Subject: Re: kern/29670: "release of unlocked lock" panic with null fs
To: None <kern-bug-people@netbsd.org, gnats-admin@netbsd.org,>
From: Ken Raeburn <raeburn@raeburn.org>
List: netbsd-bugs
Date: 03/15/2005 20:37:02
The following reply was made to PR kern/29670; it has been noted by GNATS.

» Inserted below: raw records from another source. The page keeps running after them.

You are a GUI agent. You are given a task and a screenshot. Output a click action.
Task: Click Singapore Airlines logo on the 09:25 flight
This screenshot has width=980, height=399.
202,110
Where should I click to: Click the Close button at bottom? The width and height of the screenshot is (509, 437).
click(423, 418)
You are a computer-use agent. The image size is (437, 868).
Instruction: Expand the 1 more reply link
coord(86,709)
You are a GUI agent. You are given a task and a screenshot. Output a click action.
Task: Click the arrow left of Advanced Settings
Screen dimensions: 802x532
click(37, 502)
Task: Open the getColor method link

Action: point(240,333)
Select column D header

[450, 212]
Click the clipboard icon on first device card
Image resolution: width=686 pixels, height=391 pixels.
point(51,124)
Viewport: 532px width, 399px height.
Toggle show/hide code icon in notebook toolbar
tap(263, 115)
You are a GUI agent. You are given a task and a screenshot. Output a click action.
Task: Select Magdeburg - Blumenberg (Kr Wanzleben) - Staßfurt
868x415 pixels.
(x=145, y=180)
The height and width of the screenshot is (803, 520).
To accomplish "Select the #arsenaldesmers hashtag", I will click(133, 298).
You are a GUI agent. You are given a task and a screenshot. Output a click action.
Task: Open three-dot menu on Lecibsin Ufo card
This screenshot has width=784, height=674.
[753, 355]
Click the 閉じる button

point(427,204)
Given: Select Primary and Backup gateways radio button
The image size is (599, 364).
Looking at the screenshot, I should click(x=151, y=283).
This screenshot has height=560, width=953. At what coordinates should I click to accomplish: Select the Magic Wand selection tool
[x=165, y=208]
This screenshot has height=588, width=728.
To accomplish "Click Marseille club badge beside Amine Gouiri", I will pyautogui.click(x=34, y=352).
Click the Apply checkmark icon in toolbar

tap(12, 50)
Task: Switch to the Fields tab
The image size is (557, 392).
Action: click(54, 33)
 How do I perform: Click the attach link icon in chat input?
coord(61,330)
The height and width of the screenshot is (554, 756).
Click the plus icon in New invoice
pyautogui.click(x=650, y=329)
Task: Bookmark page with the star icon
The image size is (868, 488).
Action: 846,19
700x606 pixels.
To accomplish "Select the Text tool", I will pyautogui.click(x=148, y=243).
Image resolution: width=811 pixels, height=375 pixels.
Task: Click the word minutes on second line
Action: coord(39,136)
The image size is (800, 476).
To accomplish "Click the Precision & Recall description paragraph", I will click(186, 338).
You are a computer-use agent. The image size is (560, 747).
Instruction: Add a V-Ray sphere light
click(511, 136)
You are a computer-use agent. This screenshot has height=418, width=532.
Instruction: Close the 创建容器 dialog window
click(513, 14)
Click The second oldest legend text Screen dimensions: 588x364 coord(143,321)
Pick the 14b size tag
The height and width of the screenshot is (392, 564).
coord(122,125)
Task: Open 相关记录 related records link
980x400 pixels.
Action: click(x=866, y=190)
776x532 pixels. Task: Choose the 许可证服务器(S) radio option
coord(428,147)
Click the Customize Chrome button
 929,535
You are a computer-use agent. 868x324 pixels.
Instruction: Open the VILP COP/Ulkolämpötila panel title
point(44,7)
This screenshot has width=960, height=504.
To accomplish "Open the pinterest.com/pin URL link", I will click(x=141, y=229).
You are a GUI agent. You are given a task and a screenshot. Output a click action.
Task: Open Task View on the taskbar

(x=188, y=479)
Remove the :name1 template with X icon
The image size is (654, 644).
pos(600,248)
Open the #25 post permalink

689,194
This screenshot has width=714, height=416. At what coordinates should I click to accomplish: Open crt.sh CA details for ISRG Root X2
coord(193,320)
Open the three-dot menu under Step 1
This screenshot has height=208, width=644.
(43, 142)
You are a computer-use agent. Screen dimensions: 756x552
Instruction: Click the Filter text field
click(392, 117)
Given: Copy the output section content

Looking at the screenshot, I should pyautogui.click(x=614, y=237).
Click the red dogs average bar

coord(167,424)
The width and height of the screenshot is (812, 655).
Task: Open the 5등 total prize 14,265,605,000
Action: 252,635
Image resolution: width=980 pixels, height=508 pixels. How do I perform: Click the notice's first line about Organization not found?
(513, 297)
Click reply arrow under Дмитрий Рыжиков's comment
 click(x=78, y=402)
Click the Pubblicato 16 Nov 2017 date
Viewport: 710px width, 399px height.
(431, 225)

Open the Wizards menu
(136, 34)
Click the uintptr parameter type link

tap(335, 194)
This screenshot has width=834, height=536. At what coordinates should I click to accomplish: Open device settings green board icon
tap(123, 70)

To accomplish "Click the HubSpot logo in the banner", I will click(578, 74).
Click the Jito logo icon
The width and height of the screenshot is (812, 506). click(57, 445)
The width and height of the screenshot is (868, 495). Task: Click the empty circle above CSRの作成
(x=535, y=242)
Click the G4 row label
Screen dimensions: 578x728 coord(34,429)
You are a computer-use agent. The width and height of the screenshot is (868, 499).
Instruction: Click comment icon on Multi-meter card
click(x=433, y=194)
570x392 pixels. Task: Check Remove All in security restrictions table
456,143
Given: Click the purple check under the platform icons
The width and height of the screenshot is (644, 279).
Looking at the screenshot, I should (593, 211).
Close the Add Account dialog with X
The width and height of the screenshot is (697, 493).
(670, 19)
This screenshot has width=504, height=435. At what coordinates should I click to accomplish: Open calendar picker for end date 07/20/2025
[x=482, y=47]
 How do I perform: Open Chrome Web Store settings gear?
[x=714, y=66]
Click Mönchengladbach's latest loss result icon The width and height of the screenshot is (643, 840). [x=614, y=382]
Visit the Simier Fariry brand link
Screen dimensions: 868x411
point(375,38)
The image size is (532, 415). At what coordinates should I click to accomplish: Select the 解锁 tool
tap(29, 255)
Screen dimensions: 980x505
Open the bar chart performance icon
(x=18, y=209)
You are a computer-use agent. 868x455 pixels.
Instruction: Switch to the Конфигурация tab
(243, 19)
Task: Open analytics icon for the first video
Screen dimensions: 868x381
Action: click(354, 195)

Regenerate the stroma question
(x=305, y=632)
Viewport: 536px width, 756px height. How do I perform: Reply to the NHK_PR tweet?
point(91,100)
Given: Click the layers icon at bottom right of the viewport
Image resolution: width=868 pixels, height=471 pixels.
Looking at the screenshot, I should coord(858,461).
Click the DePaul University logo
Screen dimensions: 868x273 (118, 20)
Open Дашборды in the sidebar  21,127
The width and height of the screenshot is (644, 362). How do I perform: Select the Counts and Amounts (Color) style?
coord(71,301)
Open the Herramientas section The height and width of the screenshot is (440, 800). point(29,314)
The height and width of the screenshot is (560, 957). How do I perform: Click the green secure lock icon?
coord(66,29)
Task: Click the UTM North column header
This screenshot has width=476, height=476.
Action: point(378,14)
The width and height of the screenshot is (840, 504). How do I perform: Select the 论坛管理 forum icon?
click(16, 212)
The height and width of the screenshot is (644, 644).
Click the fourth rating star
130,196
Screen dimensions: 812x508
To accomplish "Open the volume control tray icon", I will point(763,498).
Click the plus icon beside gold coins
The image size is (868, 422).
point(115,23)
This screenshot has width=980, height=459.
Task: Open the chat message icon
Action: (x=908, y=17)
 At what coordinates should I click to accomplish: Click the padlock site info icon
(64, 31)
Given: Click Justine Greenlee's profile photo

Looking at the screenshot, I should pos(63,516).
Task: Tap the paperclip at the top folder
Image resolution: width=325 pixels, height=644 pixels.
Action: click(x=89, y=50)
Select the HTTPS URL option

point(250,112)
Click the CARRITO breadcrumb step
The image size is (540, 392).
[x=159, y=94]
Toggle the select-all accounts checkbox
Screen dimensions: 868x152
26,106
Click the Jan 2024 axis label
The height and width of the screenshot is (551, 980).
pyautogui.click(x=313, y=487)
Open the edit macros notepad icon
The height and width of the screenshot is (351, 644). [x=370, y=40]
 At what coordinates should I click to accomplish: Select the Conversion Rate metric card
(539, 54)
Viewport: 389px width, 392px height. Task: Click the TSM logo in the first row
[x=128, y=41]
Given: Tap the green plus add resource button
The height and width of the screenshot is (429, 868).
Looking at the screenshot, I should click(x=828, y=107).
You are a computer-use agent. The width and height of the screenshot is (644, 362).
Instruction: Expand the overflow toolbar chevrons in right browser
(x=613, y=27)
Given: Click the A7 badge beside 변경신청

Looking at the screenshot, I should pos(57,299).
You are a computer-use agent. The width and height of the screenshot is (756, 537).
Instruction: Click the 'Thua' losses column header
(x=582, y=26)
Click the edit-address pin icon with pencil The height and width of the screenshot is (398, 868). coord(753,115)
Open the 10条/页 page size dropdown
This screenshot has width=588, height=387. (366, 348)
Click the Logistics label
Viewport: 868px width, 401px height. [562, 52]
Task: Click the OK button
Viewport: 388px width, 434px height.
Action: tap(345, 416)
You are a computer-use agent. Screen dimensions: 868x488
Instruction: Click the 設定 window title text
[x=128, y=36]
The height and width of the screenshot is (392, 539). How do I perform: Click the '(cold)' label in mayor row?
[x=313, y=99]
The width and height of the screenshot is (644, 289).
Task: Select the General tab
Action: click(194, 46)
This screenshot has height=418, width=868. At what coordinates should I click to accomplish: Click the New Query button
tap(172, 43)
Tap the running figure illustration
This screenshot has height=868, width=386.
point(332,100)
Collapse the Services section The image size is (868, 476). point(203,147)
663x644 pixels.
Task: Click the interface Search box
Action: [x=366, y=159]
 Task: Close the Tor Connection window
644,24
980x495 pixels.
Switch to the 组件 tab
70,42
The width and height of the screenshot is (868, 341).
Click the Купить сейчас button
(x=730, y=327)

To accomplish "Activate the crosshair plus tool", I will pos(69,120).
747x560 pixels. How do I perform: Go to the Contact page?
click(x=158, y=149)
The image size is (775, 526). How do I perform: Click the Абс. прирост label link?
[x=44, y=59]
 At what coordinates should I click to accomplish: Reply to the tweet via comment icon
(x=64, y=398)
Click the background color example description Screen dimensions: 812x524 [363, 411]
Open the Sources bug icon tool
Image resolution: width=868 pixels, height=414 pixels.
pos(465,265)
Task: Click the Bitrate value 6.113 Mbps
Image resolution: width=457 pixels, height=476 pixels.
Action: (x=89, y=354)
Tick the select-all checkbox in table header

From: Ken Raeburn <raeburn@raeburn.org>
To: gnats-bugs@netbsd.org
Cc: 
Subject: Re: kern/29670: "release of unlocked lock" panic with null fs
Date: Tue, 15 Mar 2005 15:35:36 -0500

 I went over part of the stack trace data with gdb...
 
 > panic+0x108
 > _lockmgr+0xeb
 kern_lock.c line 566
 > layer_unlock+0x56
 layer_vnops.c line 679
 
 This is the last line of the function -- meaning either of the "return 
 lockmgr(...)" calls could've been executing.
 
 > VOP_UNLOCK+0x28
 vnode_if.c line 1112
 > layer_inactive+0x15
 layer_vnops.c line 758
 > VOP_INACTIVE+0x28
 vnode_if.c line 1025
 > vput+0x11a
 vfs_subr.c line 1322
 > lookup+0x283
 vfs_lookup.c line 664
 
 This is after the "bad" and "bad2" labels, with dpunlocked==0.
 
 I foolishly deleted my old netbsd.gdb when building and installing the 
 new LOCKDEBUG kernel, but I did try to trace through what was going on 
 in this function once before with a crash dump.  I think my writeup was 
 lost in another panic, but as I recall, error was set to ENFILE.  In 
 combination with dpunlocked==0, this can only happen via the "if (error 
 != EJUSTRETURN) goto bad" statement at line 532, which means it was 
 VOP_LOOKUP (presumably in the null file system) that returned ENFILE, 
 and I would guess, with the supplied parent vnode unexpectedly 
 unlocked?
 
 I see that layer_lookup can call LAYERFS_UPPERUNLOCK on the supplied 
 vnode if cnp->cn_flags has PDIRUNLOCK set; should lookup be testing 
 this flag in the "!= EJUSTRETURN" case as it does in the ENOENT case, 
 and set dpunlocked accordingly?  There is one case where layer_lookup 
 can return EROFS without going to the PDIRUNLOCK test, and another 
 where it can set the error to EROFS but still fall through into the 
 test, so it might not be that simple.  But if layer_lookup calls 
 LAYERFS_UPPERUNLOCK and then layer_node_create returns ENFILE, might 
 that trigger this panic?
 
 > namei+0x138
 vfs_lookup.c line 172
 > sys_access+0x75
 > syscall_plain+0x7e
 
 Oh, one more bit of information, which may or may not be relevant.  All 
 the underlying ffs file systems are mounted with the "synchronous" 
 attribute, specifically because of these panic problems.